Keep your JSON structures simple yet comprehensive, focusing on the essential fields needed for your use case to avoid LLM prompt overloading.
Include realistic examples (using JsonObjectExample) that precisely match your schema to guide extraction, especially for ambiguous or specialized data formats.
Provide detailed descriptions for your JsonObjectConcept that specify exactly what structured data to extract and how fields should be interpreted.
For complex JSON objects, use nested dictionaries or class hierarchies to organize related fields logically.
Enable justifications (using add_justifications=True) when interpretation rationale is important, especially for extractions that involve judgment or qualitative assessment, such as sentiment analysis (positive/negative), priority assignment (high/medium/low), or data categorization where the LLM must make interpretive decisions rather than extract explicit facts.

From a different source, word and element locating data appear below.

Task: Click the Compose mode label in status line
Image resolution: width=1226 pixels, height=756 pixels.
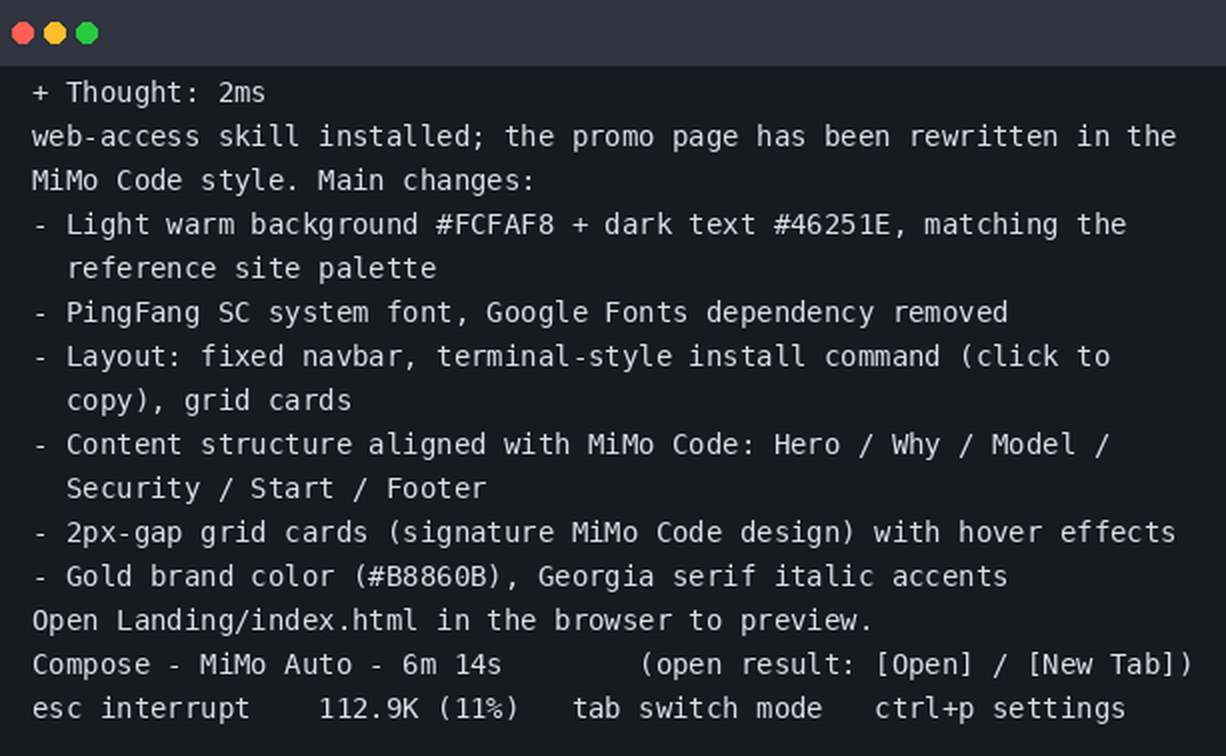Action: tap(90, 665)
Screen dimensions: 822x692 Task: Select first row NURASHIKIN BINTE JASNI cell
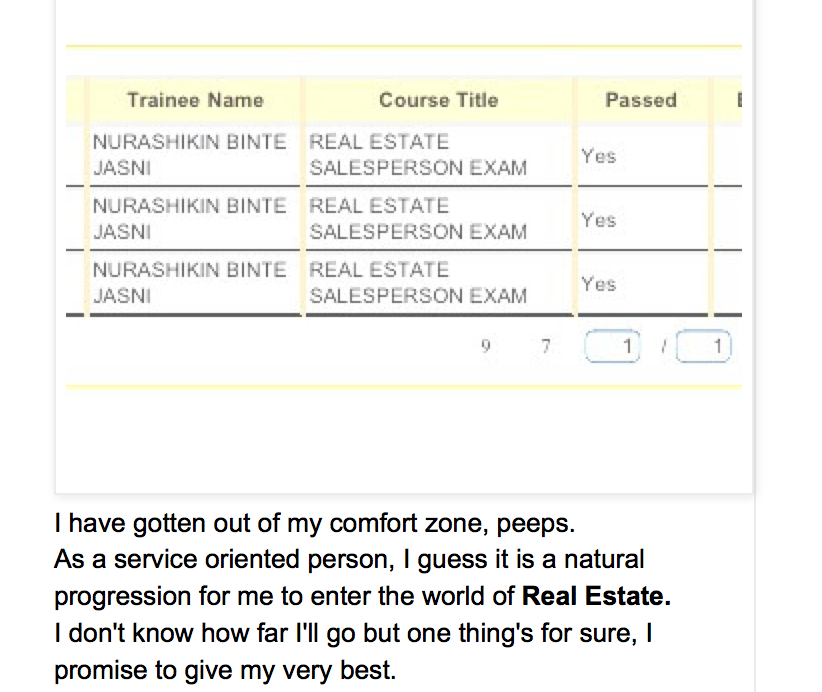[195, 155]
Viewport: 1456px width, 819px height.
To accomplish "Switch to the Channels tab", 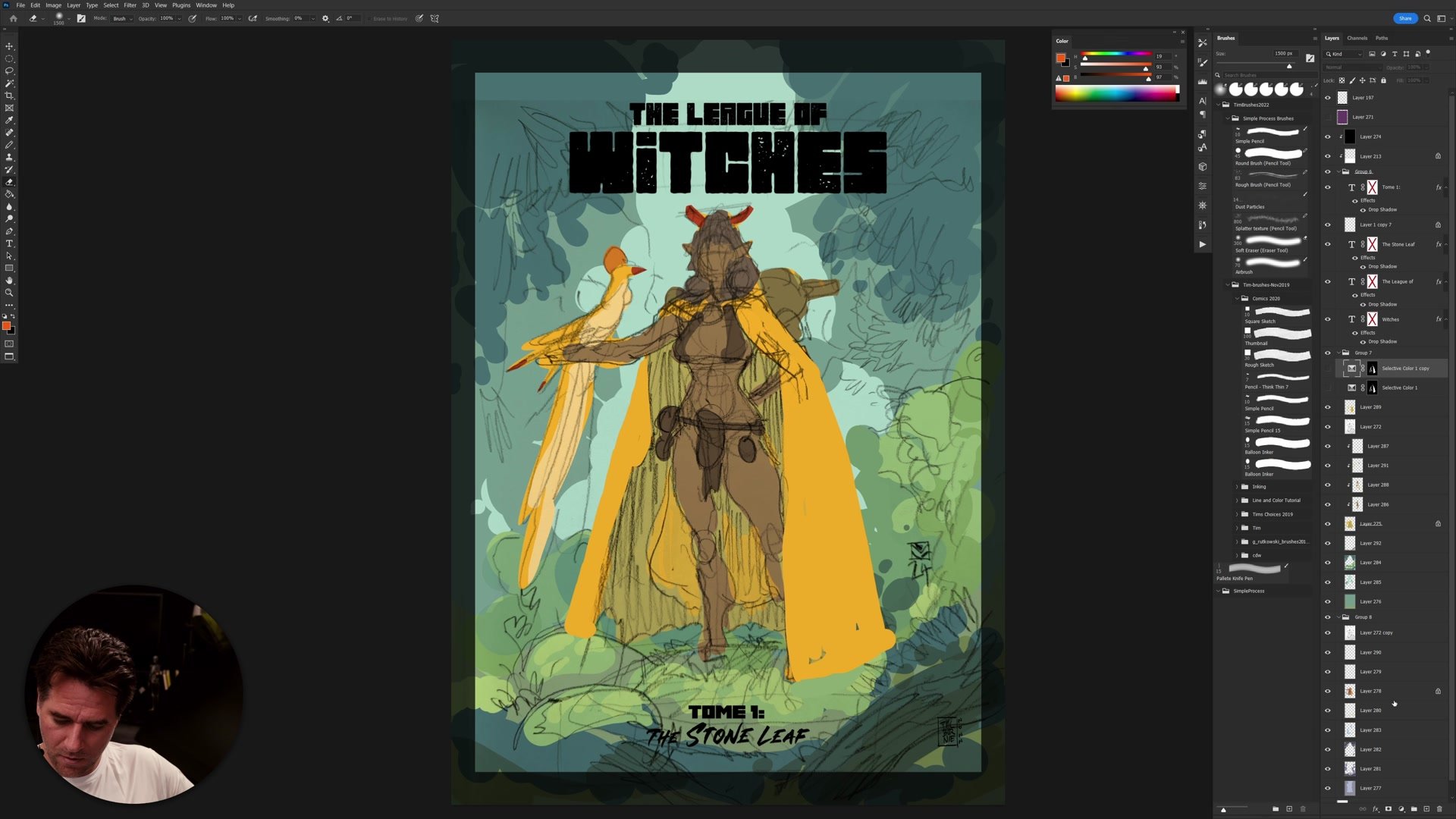I will tap(1357, 38).
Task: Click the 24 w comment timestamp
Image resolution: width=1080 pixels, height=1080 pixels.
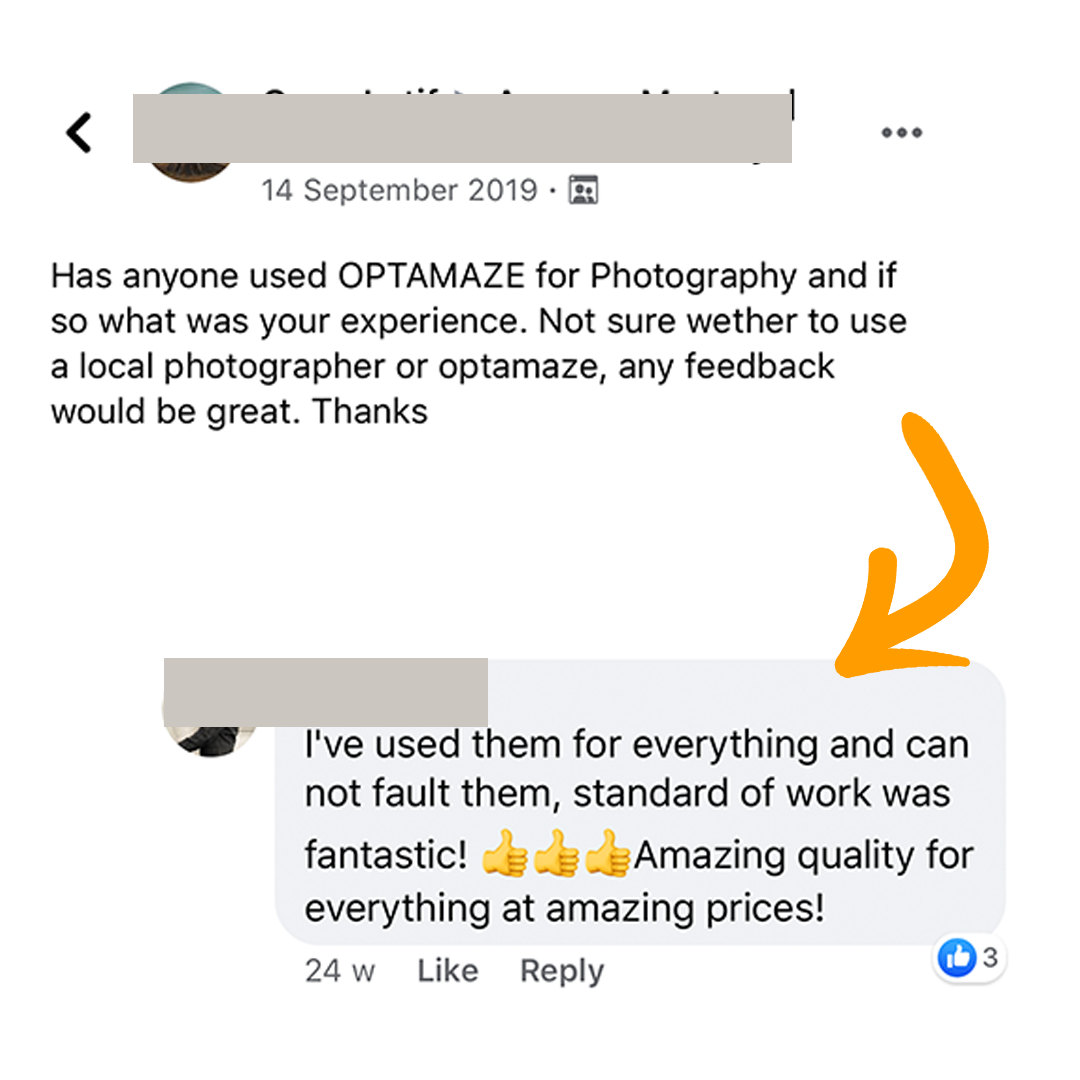Action: 340,971
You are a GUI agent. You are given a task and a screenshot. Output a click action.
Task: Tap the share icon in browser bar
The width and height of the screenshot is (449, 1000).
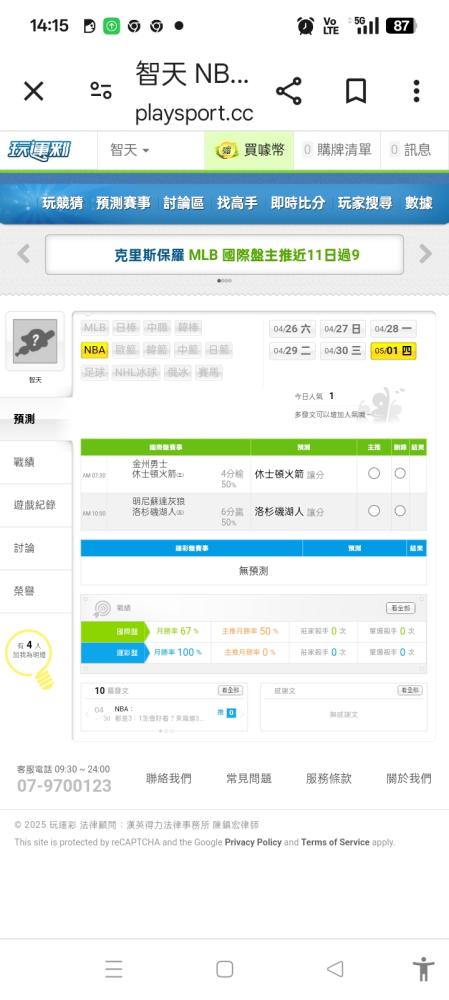pos(289,91)
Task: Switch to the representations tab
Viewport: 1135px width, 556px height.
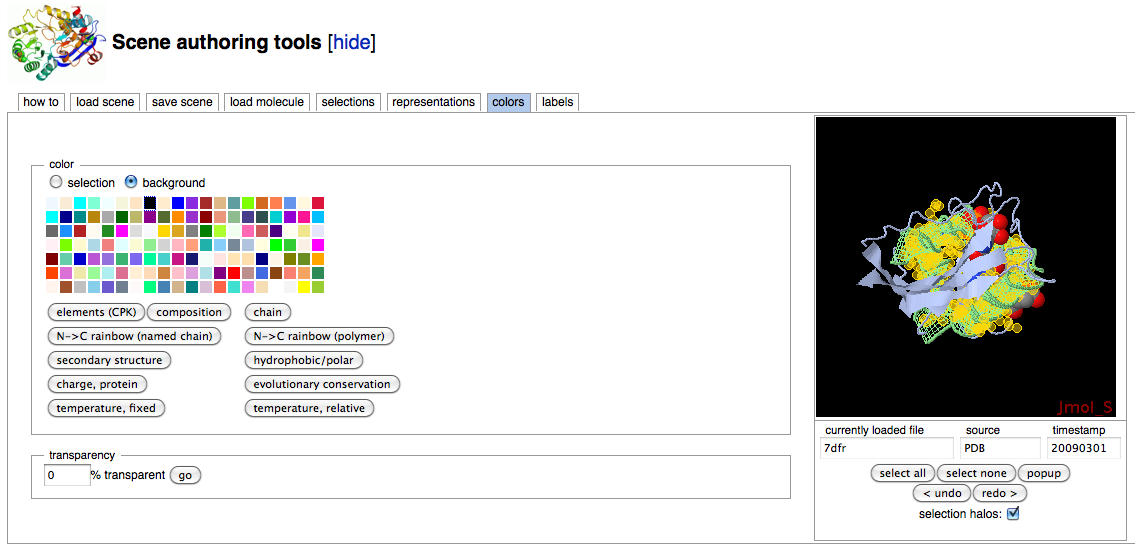Action: point(433,102)
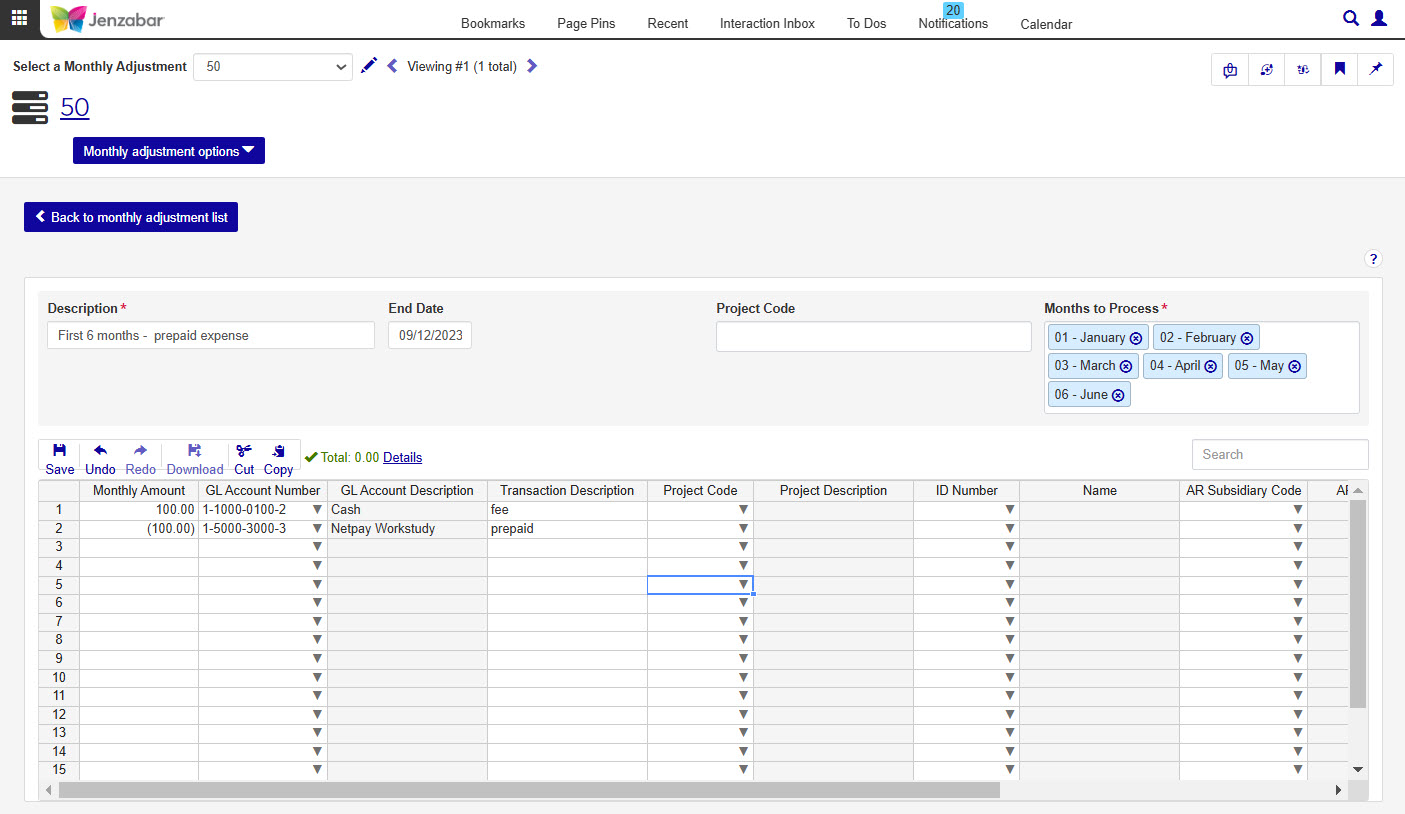Click the Undo toolbar icon
Image resolution: width=1405 pixels, height=814 pixels.
(x=100, y=458)
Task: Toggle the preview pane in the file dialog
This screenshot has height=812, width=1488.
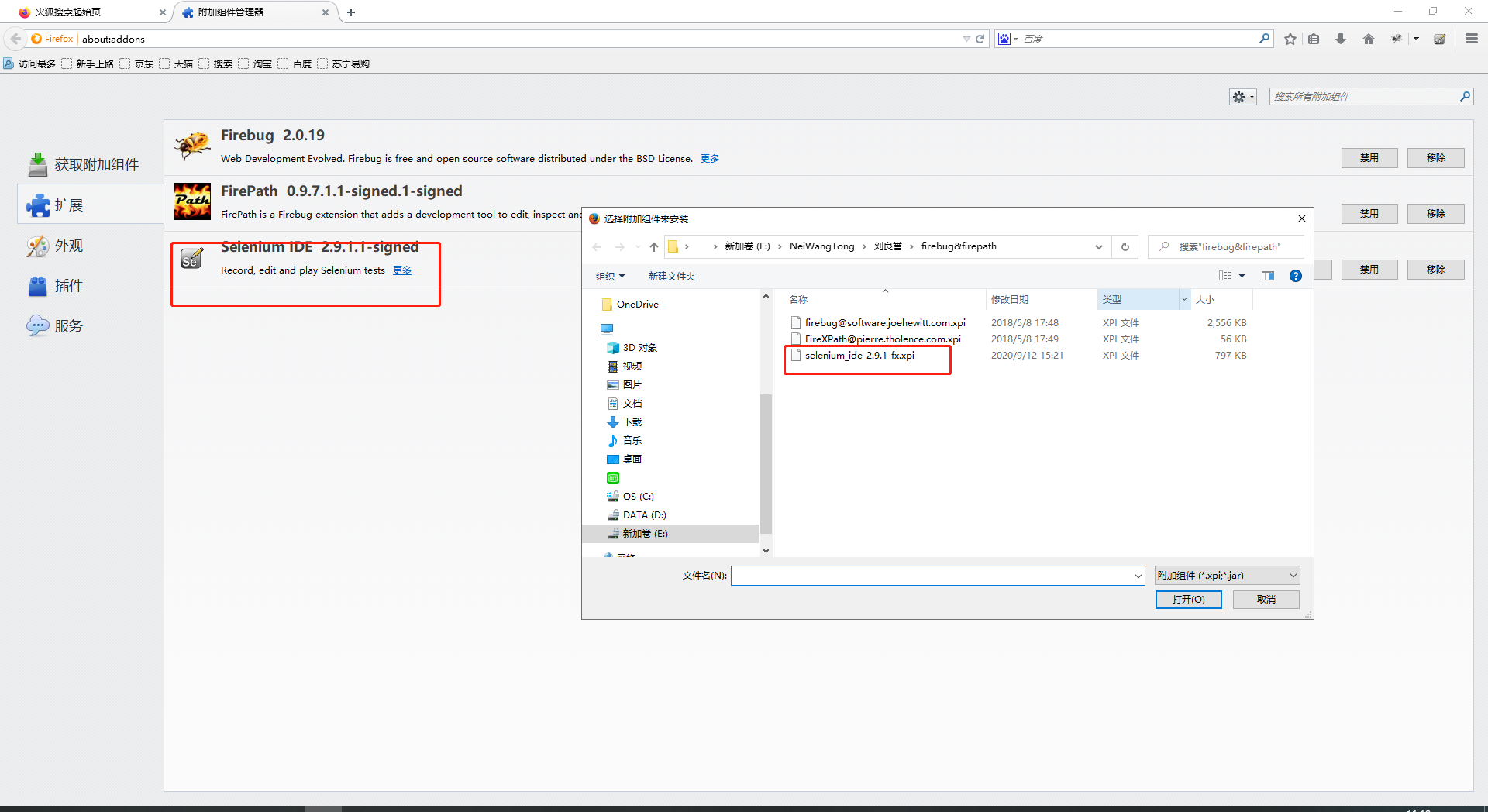Action: (1268, 276)
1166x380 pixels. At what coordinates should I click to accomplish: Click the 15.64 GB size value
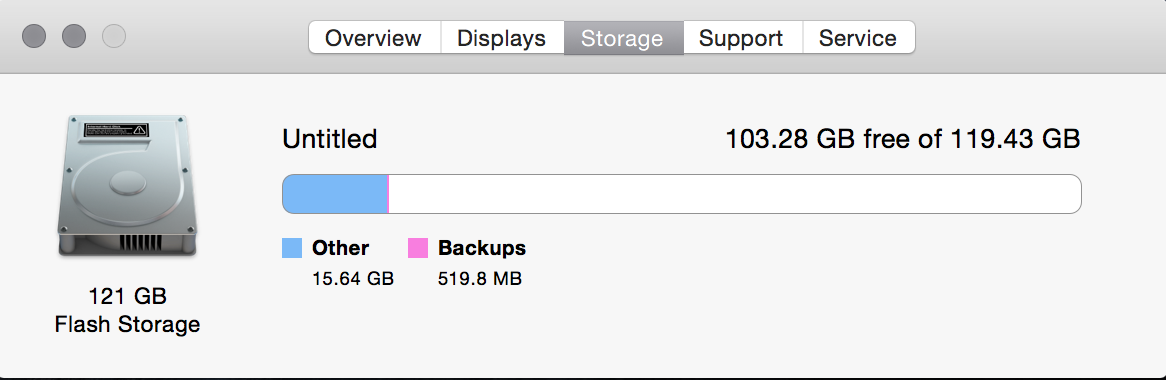(353, 279)
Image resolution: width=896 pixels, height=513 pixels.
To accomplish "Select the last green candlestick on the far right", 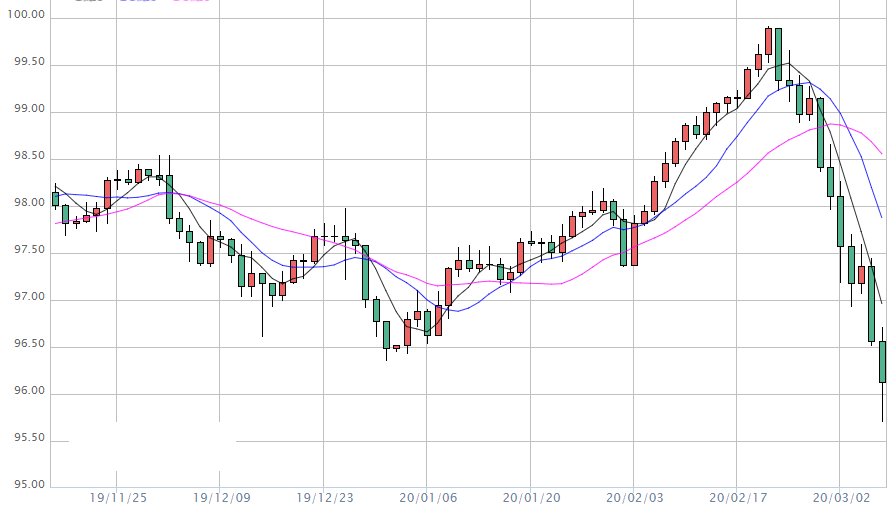I will [882, 361].
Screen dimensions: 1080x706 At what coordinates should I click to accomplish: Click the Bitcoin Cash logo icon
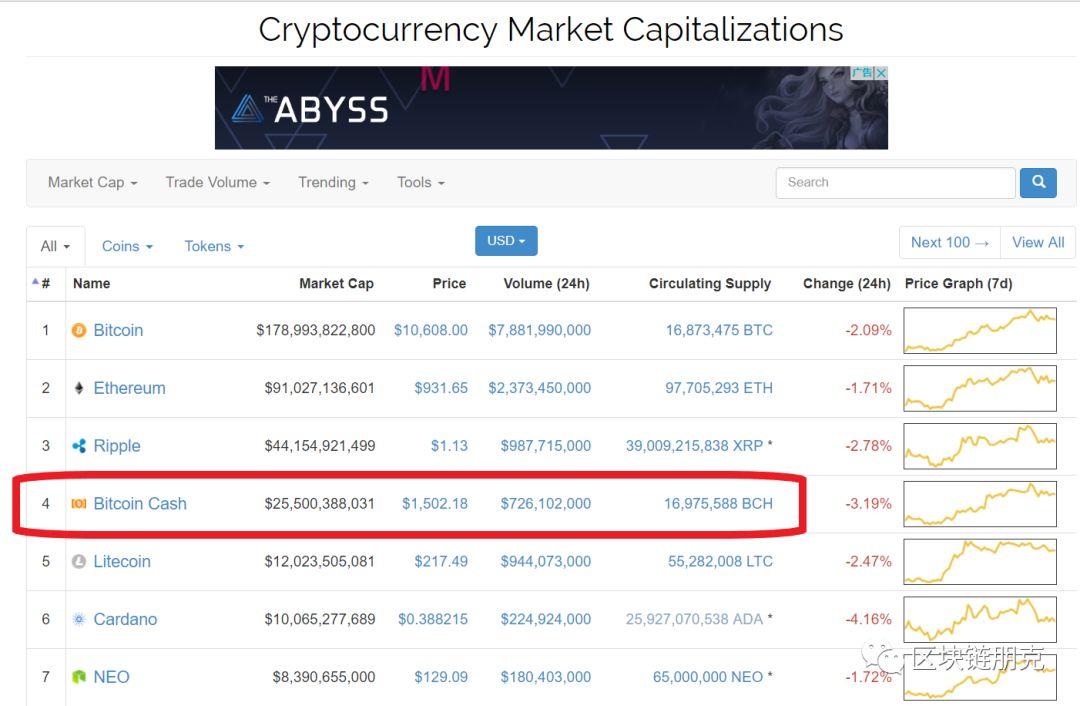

Enable references (using add_references=True) when you need to verify the document source of extracted values for compliance or verification purposes. This is especially valuable when the LLM is not just directly extracting explicit text, but also interpreting or inferring information from context. For example, in legal document analysis where traceability of information is essential for auditing or validation, references help track both explicit statements and the implicit information the model has derived from them.
Use singular_occurrence=True when you expect exactly one instance of the structured data in the document (e.g., a single product specification, one patient medical record, or a unique customer complaint). This is useful for documents with a clear singular focus. Conversely, omit this parameter (False is the default) when you need to extract multiple instances of the same structure from a document, such as multiple product listings in a catalog, several patient records in a hospital report, or various customer complaints in a feedback compilation.